The student, who goes by the Twitter handle @theprojectcrane, placed 500 paper cranes at the Mall of America in January.

Kim McGuire

Book using 'retarded' to stay in school libraries

A committee of parents, teachers and school district representatives voted 10-0 this week to keep "Sixth Grade Can Really Kill You" by Barthe DeClements in libraries in the Rosemount-Apple Valley-Eagan district.

A parent had challenged the book for its use of the word "retarded" to describe the main character, a student with a learning disability. The parent, Jenna Boutain, also teaches special education at Falcon Ridge Middle School.

Use of "the r word" has become a national issue. A campaign sponsored by the Special Olympics to stop saying it has attracted nearly half a million pledges, according to www.r-word.org.

Lauri Torseth, the media specialist on the committee, testified in favor of keeping the book. The National Coalition Against Censorship's "Kids' Right to Read Project" also wrote a letter urging the district to keep it.

Tony Taschner, district spokesman, said Boutain can appeal the committee's decision.

Erin Adler

Minneapolis board gets workers comp coverage

Rest easy, Minneapolis, your school board members now have workers' compensation coverage.

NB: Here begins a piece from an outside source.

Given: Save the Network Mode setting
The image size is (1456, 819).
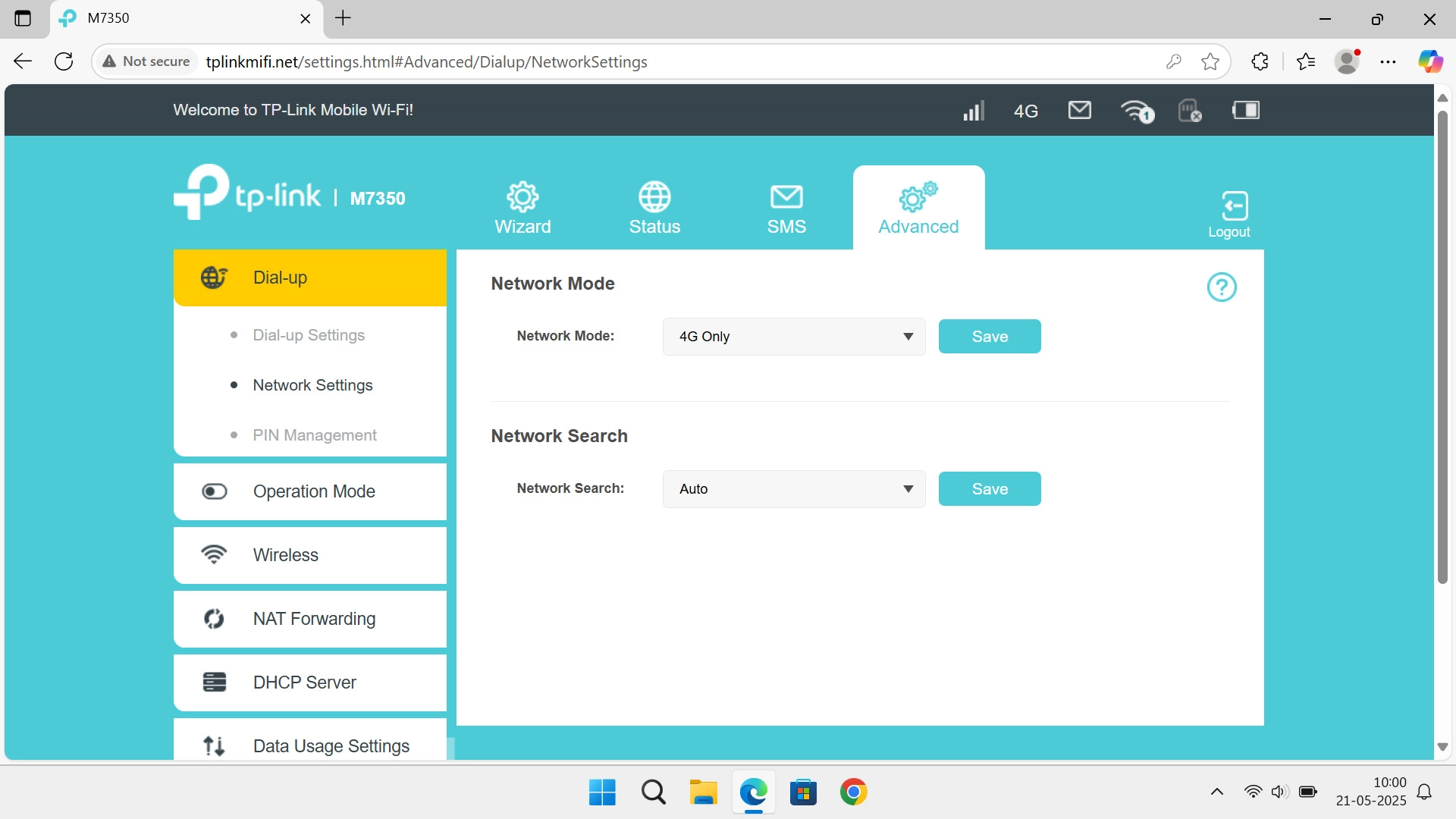Looking at the screenshot, I should (x=989, y=337).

The board Tuesday approved covering itself with workers' comp coverage, something it has lived without until now. St. Paul and Anoka-Hennepin schools don't offer such coverage, and Minneapolis board member Josh Reimnitz conceded that accidents are unlikely. "We don't do a lot of hard labor, at least by hand, and we don't become involved in student behavior issues," he said.

But he said that there's no cost to adding the board's nine members to the district's self-insured pool of 5,770 workers.

Steve Brandt

Akin Road Elementary wins reading challenge

For the second year in a row, Sara Drazkowski's fifth-graders were among the top 100 classes in the country in the Pizza Hut Book-It reading challenge.

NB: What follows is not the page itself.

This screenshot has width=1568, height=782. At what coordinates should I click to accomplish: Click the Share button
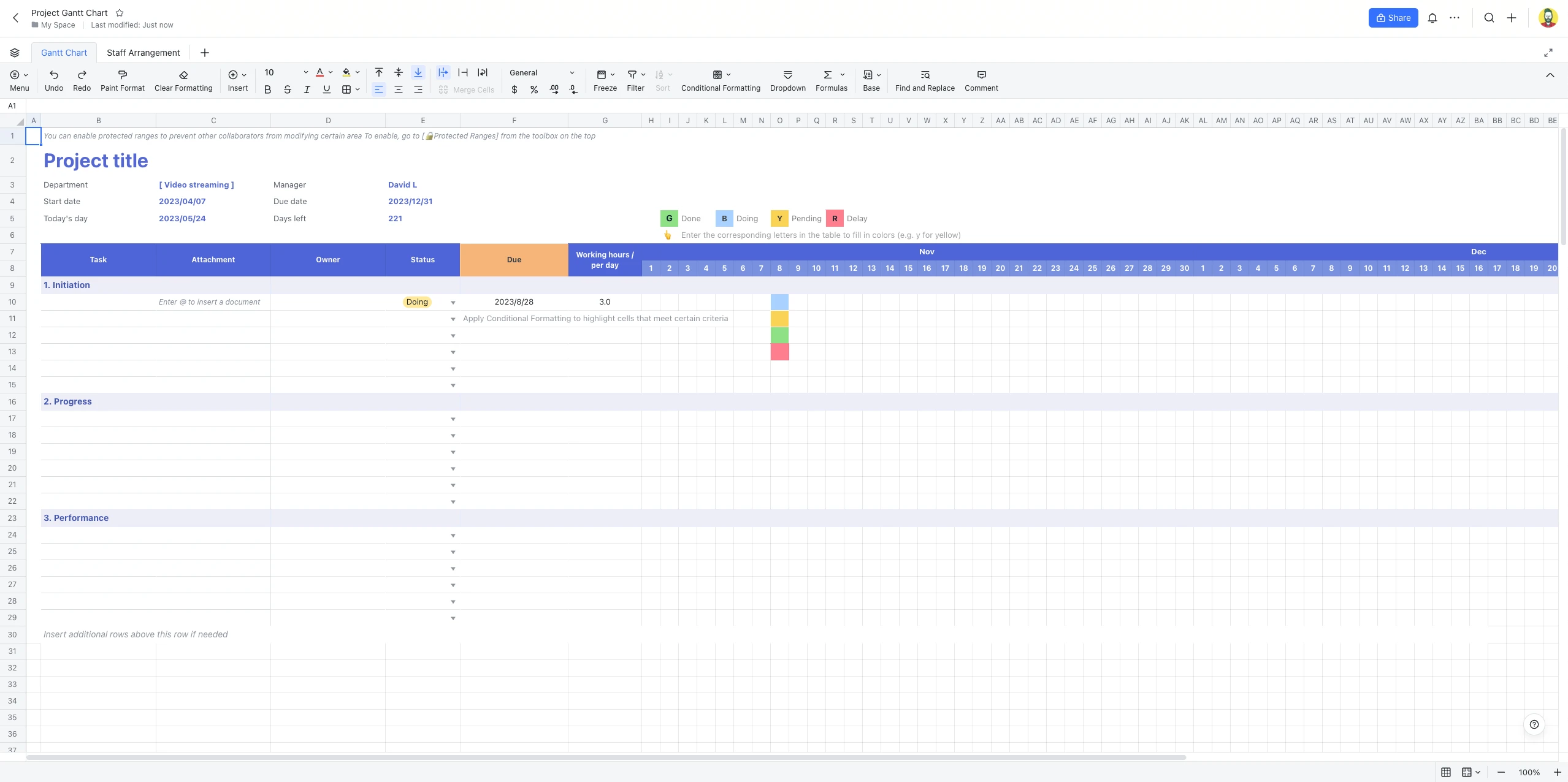pyautogui.click(x=1393, y=17)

To win, they logged more than 130,000 minutes reading.

Their literacy prowess won the entire school a pizza party on Wednesday — and on top of that, the school was selected at random among the top classes to receive a visit from Jeff Kinney, author of the bestselling "Diary of a Wimpy Kid" books.

Kinney spent the day at Akin Road Elementary, where he spoke to the whole school about his journey to becoming an author.